Your goal:
Return only those lines of the material that contain "Valley".

Data for this exercise:
────

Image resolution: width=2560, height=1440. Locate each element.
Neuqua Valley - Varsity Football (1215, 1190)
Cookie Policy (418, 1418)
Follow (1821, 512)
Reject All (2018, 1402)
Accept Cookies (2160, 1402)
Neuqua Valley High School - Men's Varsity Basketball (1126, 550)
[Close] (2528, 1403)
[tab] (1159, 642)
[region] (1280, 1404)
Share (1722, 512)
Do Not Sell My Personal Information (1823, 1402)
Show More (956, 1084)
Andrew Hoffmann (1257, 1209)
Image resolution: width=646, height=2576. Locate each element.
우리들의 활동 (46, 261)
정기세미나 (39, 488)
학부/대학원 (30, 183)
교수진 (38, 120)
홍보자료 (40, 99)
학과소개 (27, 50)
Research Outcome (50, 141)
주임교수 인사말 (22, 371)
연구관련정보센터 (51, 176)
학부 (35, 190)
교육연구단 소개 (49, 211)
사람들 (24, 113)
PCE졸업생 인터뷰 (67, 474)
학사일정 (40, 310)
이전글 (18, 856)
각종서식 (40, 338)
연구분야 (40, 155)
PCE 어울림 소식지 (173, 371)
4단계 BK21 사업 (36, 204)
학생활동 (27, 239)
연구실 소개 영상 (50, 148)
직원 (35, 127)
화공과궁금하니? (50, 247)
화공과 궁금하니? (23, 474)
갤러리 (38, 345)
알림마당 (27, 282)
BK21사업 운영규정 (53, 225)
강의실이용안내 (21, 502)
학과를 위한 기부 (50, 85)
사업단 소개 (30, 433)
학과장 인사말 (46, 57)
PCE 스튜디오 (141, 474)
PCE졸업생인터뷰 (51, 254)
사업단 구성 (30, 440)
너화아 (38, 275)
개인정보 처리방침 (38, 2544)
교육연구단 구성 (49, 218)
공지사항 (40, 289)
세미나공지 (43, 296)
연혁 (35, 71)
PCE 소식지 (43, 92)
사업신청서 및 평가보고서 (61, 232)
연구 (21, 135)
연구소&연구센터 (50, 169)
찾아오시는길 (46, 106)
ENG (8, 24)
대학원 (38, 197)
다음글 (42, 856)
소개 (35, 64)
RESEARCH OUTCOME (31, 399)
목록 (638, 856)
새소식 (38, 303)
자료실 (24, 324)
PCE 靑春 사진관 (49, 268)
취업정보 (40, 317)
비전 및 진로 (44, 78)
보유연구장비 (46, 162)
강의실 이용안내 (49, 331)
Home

────

Completed exercise:
Neuqua Valley - Varsity Football (1215, 1190)
Neuqua Valley High School - Men's Varsity Basketball (1126, 550)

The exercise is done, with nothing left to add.